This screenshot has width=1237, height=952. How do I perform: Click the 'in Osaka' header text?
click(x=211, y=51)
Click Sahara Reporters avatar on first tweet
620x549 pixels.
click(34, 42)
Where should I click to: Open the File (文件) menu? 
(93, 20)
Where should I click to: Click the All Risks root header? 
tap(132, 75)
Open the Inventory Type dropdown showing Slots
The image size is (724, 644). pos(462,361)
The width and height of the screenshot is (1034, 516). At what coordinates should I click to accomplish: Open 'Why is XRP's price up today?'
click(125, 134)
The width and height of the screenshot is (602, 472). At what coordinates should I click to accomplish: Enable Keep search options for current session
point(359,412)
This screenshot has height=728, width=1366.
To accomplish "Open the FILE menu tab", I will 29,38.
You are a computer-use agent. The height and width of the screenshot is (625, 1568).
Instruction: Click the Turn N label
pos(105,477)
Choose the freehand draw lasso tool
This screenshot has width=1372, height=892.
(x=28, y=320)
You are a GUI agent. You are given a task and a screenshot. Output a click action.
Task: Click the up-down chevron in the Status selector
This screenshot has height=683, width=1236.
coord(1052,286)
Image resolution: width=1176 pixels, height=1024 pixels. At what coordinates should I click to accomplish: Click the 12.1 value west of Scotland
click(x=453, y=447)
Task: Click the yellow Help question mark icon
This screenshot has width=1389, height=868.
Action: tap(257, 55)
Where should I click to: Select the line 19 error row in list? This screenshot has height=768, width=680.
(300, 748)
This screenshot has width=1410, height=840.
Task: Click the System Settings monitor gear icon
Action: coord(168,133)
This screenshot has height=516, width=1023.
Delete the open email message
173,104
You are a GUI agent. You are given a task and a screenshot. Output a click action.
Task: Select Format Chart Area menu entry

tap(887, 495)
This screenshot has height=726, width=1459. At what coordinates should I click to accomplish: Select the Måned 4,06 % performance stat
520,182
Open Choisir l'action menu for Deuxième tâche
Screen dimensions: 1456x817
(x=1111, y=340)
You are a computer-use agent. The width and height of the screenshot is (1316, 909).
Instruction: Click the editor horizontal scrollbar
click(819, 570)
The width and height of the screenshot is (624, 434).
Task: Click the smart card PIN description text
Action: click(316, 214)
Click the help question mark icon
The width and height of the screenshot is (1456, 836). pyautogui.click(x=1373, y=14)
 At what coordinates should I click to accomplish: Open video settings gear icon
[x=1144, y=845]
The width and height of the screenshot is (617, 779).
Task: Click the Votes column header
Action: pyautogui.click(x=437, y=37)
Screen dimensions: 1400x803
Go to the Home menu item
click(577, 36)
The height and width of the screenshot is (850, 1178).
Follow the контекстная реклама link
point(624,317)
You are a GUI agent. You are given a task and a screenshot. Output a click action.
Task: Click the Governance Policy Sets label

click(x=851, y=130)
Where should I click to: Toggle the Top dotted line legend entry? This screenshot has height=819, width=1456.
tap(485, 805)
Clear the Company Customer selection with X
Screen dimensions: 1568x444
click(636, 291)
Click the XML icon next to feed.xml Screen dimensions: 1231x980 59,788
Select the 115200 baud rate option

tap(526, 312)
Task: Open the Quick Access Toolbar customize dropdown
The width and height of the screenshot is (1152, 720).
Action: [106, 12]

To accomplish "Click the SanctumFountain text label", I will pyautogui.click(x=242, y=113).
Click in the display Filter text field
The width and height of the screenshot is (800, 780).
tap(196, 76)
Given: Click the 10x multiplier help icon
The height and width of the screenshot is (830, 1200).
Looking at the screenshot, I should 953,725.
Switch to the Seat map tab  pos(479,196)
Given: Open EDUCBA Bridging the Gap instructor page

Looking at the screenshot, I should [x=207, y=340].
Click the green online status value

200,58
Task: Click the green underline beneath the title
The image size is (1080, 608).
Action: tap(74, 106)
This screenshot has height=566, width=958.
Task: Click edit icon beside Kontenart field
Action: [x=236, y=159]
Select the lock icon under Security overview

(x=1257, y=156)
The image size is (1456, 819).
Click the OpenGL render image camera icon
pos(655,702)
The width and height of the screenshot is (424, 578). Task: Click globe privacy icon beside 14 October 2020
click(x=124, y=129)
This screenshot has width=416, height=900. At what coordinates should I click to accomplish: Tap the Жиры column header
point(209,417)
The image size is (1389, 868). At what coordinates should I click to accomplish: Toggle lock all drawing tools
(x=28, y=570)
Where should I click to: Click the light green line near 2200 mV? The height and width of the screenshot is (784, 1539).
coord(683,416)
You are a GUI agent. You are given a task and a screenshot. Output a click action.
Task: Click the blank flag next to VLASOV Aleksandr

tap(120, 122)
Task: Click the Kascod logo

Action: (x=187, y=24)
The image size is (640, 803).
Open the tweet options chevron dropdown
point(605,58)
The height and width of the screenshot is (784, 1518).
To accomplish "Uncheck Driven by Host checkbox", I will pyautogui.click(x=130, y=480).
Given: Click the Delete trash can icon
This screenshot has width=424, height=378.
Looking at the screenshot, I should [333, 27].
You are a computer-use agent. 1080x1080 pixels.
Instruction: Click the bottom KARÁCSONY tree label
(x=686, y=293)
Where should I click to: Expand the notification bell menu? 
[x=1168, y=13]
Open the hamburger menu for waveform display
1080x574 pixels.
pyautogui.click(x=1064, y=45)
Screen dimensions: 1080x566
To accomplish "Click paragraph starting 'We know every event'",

----

• **TASK BRIEF**: Reproduce all of the material above verbatim, keeping every line unchanged and in its original order.

• **EXERCISE RESULT**:
This screenshot has width=1237, height=952. How do I perform: Click the 'in Osaka' header text?
click(x=211, y=51)
Click Sahara Reporters avatar on first tweet
620x549 pixels.
click(34, 42)
Where should I click to: Open the File (文件) menu? 
(93, 20)
Where should I click to: Click the All Risks root header? 
tap(132, 75)
Open the Inventory Type dropdown showing Slots
The image size is (724, 644). pos(462,361)
The width and height of the screenshot is (1034, 516). At what coordinates should I click to accomplish: Open 'Why is XRP's price up today?'
click(125, 134)
The width and height of the screenshot is (602, 472). At what coordinates should I click to accomplish: Enable Keep search options for current session
point(359,412)
This screenshot has height=728, width=1366.
To accomplish "Open the FILE menu tab", I will 29,38.
You are a computer-use agent. The height and width of the screenshot is (625, 1568).
Instruction: Click the Turn N label
pos(105,477)
Choose the freehand draw lasso tool
This screenshot has width=1372, height=892.
(x=28, y=320)
You are a GUI agent. You are given a task and a screenshot. Output a click action.
Task: Click the up-down chevron in the Status selector
This screenshot has height=683, width=1236.
coord(1052,286)
Image resolution: width=1176 pixels, height=1024 pixels. At what coordinates should I click to accomplish: Click the 12.1 value west of Scotland
click(x=453, y=447)
Task: Click the yellow Help question mark icon
This screenshot has width=1389, height=868.
Action: tap(257, 55)
Where should I click to: Select the line 19 error row in list? This screenshot has height=768, width=680.
(300, 748)
This screenshot has width=1410, height=840.
Task: Click the System Settings monitor gear icon
Action: coord(168,133)
This screenshot has height=516, width=1023.
Delete the open email message
173,104
You are a GUI agent. You are given a task and a screenshot. Output a click action.
Task: Select Format Chart Area menu entry

tap(887, 495)
This screenshot has height=726, width=1459. At what coordinates should I click to accomplish: Select the Måned 4,06 % performance stat
520,182
Open Choisir l'action menu for Deuxième tâche
Screen dimensions: 1456x817
(x=1111, y=340)
You are a computer-use agent. The width and height of the screenshot is (1316, 909).
Instruction: Click the editor horizontal scrollbar
click(819, 570)
The width and height of the screenshot is (624, 434).
Task: Click the smart card PIN description text
Action: click(316, 214)
Click the help question mark icon
The width and height of the screenshot is (1456, 836). pyautogui.click(x=1373, y=14)
 At what coordinates should I click to accomplish: Open video settings gear icon
[x=1144, y=845]
The width and height of the screenshot is (617, 779).
Task: Click the Votes column header
Action: pyautogui.click(x=437, y=37)
Screen dimensions: 1400x803
Go to the Home menu item
click(577, 36)
The height and width of the screenshot is (850, 1178).
Follow the контекстная реклама link
point(624,317)
You are a GUI agent. You are given a task and a screenshot. Output a click action.
Task: Click the Governance Policy Sets label

click(x=851, y=130)
Where should I click to: Toggle the Top dotted line legend entry? This screenshot has height=819, width=1456.
tap(485, 805)
Clear the Company Customer selection with X
Screen dimensions: 1568x444
click(636, 291)
Click the XML icon next to feed.xml Screen dimensions: 1231x980 59,788
Select the 115200 baud rate option

tap(526, 312)
Task: Open the Quick Access Toolbar customize dropdown
The width and height of the screenshot is (1152, 720).
Action: [106, 12]

To accomplish "Click the SanctumFountain text label", I will pyautogui.click(x=242, y=113).
Click in the display Filter text field
The width and height of the screenshot is (800, 780).
tap(196, 76)
Given: Click the 10x multiplier help icon
The height and width of the screenshot is (830, 1200).
Looking at the screenshot, I should 953,725.
Switch to the Seat map tab  pos(479,196)
Given: Open EDUCBA Bridging the Gap instructor page

Looking at the screenshot, I should [x=207, y=340].
Click the green online status value

200,58
Task: Click the green underline beneath the title
The image size is (1080, 608).
Action: tap(74, 106)
This screenshot has height=566, width=958.
Task: Click edit icon beside Kontenart field
Action: [x=236, y=159]
Select the lock icon under Security overview

(x=1257, y=156)
The image size is (1456, 819).
Click the OpenGL render image camera icon
pos(655,702)
The width and height of the screenshot is (424, 578). Task: Click globe privacy icon beside 14 October 2020
click(x=124, y=129)
This screenshot has width=416, height=900. At what coordinates should I click to accomplish: Tap the Жиры column header
point(209,417)
The image size is (1389, 868). At what coordinates should I click to accomplish: Toggle lock all drawing tools
(x=28, y=570)
Where should I click to: Click the light green line near 2200 mV? The height and width of the screenshot is (784, 1539).
coord(683,416)
You are a GUI agent. You are given a task and a screenshot. Output a click action.
Task: Click the blank flag next to VLASOV Aleksandr

tap(120, 122)
Task: Click the Kascod logo

Action: (x=187, y=24)
The image size is (640, 803).
Open the tweet options chevron dropdown
point(605,58)
The height and width of the screenshot is (784, 1518).
To accomplish "Uncheck Driven by Host checkbox", I will pyautogui.click(x=130, y=480).
Given: Click the Delete trash can icon
This screenshot has width=424, height=378.
Looking at the screenshot, I should [333, 27].
You are a computer-use agent. 1080x1080 pixels.
Instruction: Click the bottom KARÁCSONY tree label
(x=686, y=293)
Where should I click to: Expand the notification bell menu? 
[x=1168, y=13]
Open the hamburger menu for waveform display
1080x574 pixels.
pyautogui.click(x=1064, y=45)
Screen dimensions: 1080x566
To accomplish "Click paragraph starting 'We know every event'",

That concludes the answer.